## [DATASET ENTRIES]

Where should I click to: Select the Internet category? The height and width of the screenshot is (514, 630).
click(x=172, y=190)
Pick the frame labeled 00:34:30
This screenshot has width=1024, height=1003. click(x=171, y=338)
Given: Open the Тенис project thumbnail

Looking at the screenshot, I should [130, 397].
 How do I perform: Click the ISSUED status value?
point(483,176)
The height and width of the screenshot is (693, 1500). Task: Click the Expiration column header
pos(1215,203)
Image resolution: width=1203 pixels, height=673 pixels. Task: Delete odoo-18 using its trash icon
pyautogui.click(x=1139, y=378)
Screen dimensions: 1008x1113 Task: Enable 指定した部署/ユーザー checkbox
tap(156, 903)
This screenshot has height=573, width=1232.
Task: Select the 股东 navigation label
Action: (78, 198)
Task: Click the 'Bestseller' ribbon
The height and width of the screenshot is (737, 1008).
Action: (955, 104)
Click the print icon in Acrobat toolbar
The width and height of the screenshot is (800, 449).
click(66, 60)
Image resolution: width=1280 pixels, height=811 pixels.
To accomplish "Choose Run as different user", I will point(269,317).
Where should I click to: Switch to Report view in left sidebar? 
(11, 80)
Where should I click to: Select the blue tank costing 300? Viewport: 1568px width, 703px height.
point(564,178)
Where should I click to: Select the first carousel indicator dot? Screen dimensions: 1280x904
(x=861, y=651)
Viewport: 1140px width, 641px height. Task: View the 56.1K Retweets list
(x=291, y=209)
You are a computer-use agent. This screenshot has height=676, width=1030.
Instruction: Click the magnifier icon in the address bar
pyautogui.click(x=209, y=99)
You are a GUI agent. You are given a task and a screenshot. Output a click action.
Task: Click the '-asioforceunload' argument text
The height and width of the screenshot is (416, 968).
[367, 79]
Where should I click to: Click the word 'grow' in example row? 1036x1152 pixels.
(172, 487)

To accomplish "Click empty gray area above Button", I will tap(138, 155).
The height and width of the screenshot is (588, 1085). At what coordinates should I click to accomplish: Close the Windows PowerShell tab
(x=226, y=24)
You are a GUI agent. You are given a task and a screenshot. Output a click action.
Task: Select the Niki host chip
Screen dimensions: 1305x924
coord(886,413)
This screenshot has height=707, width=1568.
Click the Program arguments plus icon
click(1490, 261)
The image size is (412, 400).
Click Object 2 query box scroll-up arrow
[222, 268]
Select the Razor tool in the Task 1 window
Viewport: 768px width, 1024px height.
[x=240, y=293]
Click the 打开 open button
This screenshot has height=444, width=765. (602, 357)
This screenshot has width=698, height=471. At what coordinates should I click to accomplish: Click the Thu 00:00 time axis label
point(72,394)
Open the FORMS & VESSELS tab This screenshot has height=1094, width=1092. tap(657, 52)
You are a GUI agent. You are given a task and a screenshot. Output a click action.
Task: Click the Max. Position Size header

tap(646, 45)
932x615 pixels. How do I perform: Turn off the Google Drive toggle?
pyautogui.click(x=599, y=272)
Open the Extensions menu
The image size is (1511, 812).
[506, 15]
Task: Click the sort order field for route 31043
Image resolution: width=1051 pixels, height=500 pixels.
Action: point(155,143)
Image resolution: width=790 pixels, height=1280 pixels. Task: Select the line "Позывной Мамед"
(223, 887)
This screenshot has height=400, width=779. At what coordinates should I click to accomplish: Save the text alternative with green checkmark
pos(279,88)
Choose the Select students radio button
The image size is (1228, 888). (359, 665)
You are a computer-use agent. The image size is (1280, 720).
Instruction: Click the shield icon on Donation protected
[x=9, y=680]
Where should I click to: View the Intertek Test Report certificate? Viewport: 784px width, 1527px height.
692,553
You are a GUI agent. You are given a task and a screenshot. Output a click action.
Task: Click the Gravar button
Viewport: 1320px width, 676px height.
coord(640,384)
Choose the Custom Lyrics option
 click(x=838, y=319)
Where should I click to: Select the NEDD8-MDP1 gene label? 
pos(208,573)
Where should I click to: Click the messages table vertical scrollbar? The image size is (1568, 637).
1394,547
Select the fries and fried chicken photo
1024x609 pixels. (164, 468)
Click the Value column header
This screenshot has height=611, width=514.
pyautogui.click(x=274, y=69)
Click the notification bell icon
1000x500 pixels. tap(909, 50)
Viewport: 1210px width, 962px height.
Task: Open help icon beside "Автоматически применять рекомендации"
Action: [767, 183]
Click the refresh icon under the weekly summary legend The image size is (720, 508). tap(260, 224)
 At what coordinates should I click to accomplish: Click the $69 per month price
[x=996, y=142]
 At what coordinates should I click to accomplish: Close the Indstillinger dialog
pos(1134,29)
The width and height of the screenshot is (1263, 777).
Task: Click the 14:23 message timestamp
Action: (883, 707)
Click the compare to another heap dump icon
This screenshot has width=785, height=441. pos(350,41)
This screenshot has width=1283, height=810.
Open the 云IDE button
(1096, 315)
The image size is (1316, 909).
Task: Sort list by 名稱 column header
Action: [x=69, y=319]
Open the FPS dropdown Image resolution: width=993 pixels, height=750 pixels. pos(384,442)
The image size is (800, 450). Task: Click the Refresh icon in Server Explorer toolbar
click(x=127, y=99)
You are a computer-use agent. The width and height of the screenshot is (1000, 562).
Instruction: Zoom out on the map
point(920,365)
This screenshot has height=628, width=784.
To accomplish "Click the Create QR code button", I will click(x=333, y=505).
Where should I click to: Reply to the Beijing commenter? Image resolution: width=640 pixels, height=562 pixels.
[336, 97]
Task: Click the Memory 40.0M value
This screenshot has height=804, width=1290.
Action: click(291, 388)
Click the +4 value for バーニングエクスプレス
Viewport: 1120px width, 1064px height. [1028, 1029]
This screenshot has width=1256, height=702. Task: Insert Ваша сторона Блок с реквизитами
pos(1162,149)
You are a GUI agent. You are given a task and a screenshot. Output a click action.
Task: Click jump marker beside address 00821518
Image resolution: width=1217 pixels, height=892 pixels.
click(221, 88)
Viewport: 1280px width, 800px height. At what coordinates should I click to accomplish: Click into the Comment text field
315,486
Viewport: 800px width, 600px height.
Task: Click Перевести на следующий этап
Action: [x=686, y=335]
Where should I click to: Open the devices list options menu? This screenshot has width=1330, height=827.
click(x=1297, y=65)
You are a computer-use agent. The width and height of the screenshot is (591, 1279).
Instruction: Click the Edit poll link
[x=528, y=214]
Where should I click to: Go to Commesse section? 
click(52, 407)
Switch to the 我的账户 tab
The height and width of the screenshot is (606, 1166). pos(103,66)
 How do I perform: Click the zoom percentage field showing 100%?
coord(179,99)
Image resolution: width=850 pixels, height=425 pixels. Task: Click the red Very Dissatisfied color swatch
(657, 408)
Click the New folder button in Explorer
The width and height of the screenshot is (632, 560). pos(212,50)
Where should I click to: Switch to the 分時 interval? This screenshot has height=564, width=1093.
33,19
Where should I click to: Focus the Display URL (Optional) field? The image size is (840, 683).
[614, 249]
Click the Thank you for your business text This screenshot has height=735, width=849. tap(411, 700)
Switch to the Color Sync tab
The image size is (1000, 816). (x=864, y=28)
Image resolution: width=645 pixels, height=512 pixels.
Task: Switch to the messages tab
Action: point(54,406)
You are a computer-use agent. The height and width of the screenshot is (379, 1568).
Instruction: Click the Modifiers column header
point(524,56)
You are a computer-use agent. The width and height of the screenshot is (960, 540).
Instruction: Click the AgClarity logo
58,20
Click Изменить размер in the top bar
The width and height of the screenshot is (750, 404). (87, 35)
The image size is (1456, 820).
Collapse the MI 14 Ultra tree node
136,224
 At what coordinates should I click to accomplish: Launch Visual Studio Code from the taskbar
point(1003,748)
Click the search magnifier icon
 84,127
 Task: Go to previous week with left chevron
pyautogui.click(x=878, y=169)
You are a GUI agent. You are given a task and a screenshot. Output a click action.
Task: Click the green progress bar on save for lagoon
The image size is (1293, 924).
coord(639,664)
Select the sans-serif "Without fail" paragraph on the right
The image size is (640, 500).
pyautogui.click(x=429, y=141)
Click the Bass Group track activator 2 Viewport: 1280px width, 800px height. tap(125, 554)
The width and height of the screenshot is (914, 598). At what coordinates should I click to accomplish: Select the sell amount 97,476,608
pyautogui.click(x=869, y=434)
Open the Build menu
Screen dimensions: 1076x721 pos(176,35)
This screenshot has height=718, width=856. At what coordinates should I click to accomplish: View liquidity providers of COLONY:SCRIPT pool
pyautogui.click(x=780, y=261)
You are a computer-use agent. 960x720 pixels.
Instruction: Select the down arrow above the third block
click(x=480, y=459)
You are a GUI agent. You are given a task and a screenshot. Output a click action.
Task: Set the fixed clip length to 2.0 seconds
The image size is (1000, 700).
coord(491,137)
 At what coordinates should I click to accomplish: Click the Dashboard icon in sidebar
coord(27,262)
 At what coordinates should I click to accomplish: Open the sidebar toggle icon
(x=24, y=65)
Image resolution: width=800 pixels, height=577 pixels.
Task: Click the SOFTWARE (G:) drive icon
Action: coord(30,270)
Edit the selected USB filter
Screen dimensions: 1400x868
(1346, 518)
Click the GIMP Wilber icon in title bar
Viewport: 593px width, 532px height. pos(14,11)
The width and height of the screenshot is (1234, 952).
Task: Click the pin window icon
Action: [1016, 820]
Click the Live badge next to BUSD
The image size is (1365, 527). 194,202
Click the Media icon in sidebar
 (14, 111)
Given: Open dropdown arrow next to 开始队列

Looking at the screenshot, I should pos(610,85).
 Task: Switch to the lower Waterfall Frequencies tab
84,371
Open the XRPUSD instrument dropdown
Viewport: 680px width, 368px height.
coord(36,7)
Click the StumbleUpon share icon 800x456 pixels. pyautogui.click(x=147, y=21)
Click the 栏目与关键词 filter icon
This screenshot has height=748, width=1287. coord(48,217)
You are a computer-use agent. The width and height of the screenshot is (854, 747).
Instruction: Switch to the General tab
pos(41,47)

## [YOUR ASSIGNMENT]
The requested lines run from the one with "Task: Click the green" through the last line of the records. Return them exactly.

## [RESPONSE TO THE EXERCISE]
Task: Click the green progress bar on save for lagoon
The image size is (1293, 924).
coord(639,664)
Select the sans-serif "Without fail" paragraph on the right
The image size is (640, 500).
pyautogui.click(x=429, y=141)
Click the Bass Group track activator 2 Viewport: 1280px width, 800px height. tap(125, 554)
The width and height of the screenshot is (914, 598). At what coordinates should I click to accomplish: Select the sell amount 97,476,608
pyautogui.click(x=869, y=434)
Open the Build menu
Screen dimensions: 1076x721 pos(176,35)
This screenshot has height=718, width=856. At what coordinates should I click to accomplish: View liquidity providers of COLONY:SCRIPT pool
pyautogui.click(x=780, y=261)
You are a computer-use agent. 960x720 pixels.
Instruction: Select the down arrow above the third block
click(x=480, y=459)
You are a GUI agent. You are given a task and a screenshot. Output a click action.
Task: Set the fixed clip length to 2.0 seconds
The image size is (1000, 700).
coord(491,137)
 At what coordinates should I click to accomplish: Click the Dashboard icon in sidebar
coord(27,262)
 At what coordinates should I click to accomplish: Open the sidebar toggle icon
(x=24, y=65)
Image resolution: width=800 pixels, height=577 pixels.
Task: Click the SOFTWARE (G:) drive icon
Action: coord(30,270)
Edit the selected USB filter
Screen dimensions: 1400x868
(1346, 518)
Click the GIMP Wilber icon in title bar
Viewport: 593px width, 532px height. pos(14,11)
The width and height of the screenshot is (1234, 952).
Task: Click the pin window icon
Action: [1016, 820]
Click the Live badge next to BUSD
The image size is (1365, 527). 194,202
Click the Media icon in sidebar
 (14, 111)
Given: Open dropdown arrow next to 开始队列

Looking at the screenshot, I should pos(610,85).
 Task: Switch to the lower Waterfall Frequencies tab
84,371
Open the XRPUSD instrument dropdown
Viewport: 680px width, 368px height.
coord(36,7)
Click the StumbleUpon share icon 800x456 pixels. pyautogui.click(x=147, y=21)
Click the 栏目与关键词 filter icon
This screenshot has height=748, width=1287. coord(48,217)
You are a computer-use agent. The width and height of the screenshot is (854, 747).
Instruction: Switch to the General tab
pos(41,47)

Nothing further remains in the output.